Each individual forms a personal sense as to what is of core/ultimate value and what is of lesser value. The core/ultimate values serve as a filter through which information is interpreted before being applied to life’s decisions. Certain relationships, experiences, circumstances, and objects are thus regarded to be of such importance to an individual that s/he is prepared to suffer great loss rather than to violate them.

Judgments about what ought or ought not to be done can usually be acted upon safely without much conflict. However, some situations require a collective judgment from a number of individuals with competing goals or divergent viewpoints. In such situations, a reflective approach to decision-making -- i.e., ethics -- is necessary. Ethics then has to do with the determination of what ought to be done in a given situation, all things considered.

Some differences in judgment can be traced to variations in reasoning patterns. For instance, one person may be very logical, deductive, abstract.

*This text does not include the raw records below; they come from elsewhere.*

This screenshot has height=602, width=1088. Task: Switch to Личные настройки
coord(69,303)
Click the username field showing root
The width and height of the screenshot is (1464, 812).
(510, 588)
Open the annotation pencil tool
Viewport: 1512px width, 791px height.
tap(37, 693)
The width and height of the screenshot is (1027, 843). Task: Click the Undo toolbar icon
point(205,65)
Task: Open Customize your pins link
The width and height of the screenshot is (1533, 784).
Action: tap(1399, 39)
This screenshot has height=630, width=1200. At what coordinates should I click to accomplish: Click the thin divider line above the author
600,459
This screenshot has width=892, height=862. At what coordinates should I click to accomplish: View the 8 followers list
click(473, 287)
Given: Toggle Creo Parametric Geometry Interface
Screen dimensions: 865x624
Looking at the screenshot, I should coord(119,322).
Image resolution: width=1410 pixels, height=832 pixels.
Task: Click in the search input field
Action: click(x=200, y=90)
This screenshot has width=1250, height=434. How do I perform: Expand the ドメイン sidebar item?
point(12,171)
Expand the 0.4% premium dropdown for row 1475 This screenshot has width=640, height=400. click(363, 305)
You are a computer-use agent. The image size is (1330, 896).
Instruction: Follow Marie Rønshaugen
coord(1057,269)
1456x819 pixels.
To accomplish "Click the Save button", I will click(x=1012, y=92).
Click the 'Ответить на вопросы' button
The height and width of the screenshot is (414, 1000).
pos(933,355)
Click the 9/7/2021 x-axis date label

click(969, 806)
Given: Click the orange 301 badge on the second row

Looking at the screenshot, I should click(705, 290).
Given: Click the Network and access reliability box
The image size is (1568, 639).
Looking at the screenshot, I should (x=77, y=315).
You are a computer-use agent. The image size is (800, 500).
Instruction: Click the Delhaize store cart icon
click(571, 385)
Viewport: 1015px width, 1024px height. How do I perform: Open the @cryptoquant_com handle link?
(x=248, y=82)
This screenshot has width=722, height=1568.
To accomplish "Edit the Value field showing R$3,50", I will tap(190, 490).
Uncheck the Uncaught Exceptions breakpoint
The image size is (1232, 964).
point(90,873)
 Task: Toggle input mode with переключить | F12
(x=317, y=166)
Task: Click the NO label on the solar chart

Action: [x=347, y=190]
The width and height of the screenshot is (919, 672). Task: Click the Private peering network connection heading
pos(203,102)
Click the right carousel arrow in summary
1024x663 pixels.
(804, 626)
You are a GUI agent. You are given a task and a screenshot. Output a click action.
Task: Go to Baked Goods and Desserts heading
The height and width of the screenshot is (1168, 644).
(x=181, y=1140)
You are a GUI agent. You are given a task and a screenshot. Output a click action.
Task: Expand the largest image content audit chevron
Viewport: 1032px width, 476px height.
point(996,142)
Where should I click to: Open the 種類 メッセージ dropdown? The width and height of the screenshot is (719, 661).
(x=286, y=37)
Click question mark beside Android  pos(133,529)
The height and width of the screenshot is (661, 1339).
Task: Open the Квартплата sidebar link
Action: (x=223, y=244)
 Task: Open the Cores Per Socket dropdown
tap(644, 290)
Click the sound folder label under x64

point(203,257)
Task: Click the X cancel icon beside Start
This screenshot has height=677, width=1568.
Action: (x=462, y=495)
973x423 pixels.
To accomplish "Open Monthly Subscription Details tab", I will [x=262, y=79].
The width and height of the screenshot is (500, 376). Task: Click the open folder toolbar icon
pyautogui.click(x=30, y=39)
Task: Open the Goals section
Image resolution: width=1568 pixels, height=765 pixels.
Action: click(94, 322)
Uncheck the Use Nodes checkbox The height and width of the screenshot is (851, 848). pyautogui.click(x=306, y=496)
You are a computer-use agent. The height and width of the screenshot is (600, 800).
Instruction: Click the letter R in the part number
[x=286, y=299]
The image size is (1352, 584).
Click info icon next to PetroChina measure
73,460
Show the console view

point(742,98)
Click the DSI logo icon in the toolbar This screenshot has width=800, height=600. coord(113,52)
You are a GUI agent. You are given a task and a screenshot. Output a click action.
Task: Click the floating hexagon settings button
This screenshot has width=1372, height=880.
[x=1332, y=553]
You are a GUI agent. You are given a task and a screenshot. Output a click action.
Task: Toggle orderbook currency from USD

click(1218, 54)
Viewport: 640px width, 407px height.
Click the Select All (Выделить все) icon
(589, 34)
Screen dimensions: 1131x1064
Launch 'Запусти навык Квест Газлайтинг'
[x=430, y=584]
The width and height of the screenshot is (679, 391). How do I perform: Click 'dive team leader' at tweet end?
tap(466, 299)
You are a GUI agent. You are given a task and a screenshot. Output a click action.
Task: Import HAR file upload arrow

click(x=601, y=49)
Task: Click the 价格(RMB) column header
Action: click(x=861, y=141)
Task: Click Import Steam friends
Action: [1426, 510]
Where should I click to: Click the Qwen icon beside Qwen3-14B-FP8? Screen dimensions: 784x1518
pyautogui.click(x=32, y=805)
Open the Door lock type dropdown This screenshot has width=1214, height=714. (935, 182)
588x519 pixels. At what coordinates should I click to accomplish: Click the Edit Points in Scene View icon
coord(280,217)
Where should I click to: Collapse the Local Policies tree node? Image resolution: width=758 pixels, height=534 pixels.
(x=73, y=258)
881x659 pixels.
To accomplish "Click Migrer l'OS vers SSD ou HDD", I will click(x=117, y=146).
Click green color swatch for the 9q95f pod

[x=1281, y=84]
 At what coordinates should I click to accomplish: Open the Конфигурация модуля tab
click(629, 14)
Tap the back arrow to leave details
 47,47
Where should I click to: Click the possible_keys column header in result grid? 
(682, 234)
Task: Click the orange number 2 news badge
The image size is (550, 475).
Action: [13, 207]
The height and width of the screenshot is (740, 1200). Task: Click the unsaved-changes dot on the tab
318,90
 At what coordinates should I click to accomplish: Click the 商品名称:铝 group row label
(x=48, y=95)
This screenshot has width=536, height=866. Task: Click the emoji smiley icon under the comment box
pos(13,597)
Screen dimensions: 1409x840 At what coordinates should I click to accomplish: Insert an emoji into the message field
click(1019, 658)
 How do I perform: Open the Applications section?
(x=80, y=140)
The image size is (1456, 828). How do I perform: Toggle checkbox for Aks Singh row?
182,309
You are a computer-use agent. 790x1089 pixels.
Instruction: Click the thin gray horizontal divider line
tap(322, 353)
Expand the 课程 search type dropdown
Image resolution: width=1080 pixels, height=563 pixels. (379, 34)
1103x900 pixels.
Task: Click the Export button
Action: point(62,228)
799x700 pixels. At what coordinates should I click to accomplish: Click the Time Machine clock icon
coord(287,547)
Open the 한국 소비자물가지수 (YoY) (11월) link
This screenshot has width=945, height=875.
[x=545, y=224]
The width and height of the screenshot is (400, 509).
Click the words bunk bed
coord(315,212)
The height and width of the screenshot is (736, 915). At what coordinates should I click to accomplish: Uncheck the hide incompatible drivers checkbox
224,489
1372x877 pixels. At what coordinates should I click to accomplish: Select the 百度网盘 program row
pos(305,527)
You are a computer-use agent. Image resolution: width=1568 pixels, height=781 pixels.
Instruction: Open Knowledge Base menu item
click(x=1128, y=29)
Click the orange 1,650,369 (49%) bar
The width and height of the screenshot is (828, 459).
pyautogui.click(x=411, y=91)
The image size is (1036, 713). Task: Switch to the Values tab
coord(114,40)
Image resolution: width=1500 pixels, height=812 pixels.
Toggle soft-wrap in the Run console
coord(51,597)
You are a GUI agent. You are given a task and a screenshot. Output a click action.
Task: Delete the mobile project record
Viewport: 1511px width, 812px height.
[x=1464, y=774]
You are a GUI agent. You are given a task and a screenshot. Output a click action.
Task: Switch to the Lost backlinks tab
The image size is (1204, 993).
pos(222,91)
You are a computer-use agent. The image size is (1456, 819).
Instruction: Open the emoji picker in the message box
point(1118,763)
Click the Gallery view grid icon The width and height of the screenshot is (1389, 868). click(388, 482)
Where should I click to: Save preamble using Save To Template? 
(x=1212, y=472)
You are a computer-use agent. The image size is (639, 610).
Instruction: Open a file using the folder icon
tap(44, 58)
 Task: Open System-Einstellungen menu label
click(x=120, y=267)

Another person may be more intuitive, pragmatic, affective. In order for a thorough analysis of the conflict can be undertaken, the participants in the decision-making process must respect each other enough to listen carefully in order to recognize and understand the divergent paths to the conflicting choices under consideration.

Note -- this approach to ethics focuses on the way we make decisions, first in reference to core values and then in reference to the interests of others affected by our decisions.

Well-intentioned individuals may come to different judgments about what should be done in a given situation because they are considering quite different aspects of the situation and/or because they may be assigning different weight, priority, value to considerations they share. When I round with medical/surgical teams in various patient care settings, I take copious notes as I move with the team from patient to patient. Some member of the team -- a resident, or a nurse, or a medical student, or . . . – almost always pulls me aside at some point to ask, “What are you writing down? What are you hearing us say?” I often answer –
I am listening to how you and your colleagues are talking about the experience of caring for the patient. Not so much what you eventually write in the chart, but the discussion about the case that includes your adjectives, your adverbs, your emotions, your metaphors, your narratives, your whispered exchanges, your humor, your editorial comments. That discourse -- not the note in the chart -- reveals far more completely what you and your colleagues consider important enough to influence what you think should be done in caring for the patient.
Remember -- it is imperative that individuals conflicted about what ought to be done hold tightly to the ‘well-intentioned’ assumption about each other as long as possible and only surrender the ‘well-intentioned’ assumption after careful/thorough examination produces overwhelming evidence to the contrary.